- **Activity**:
Output the entries below so that they read exactly as they do now.

- **Source records**:
————
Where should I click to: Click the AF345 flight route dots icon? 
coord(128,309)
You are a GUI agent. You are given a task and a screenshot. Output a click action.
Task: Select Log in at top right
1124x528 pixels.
————
- **Your solution**:
Where should I click to: Click the AF345 flight route dots icon? 
coord(128,309)
You are a GUI agent. You are given a task and a screenshot. Output a click action.
Task: Select Log in at top right
1124x528 pixels.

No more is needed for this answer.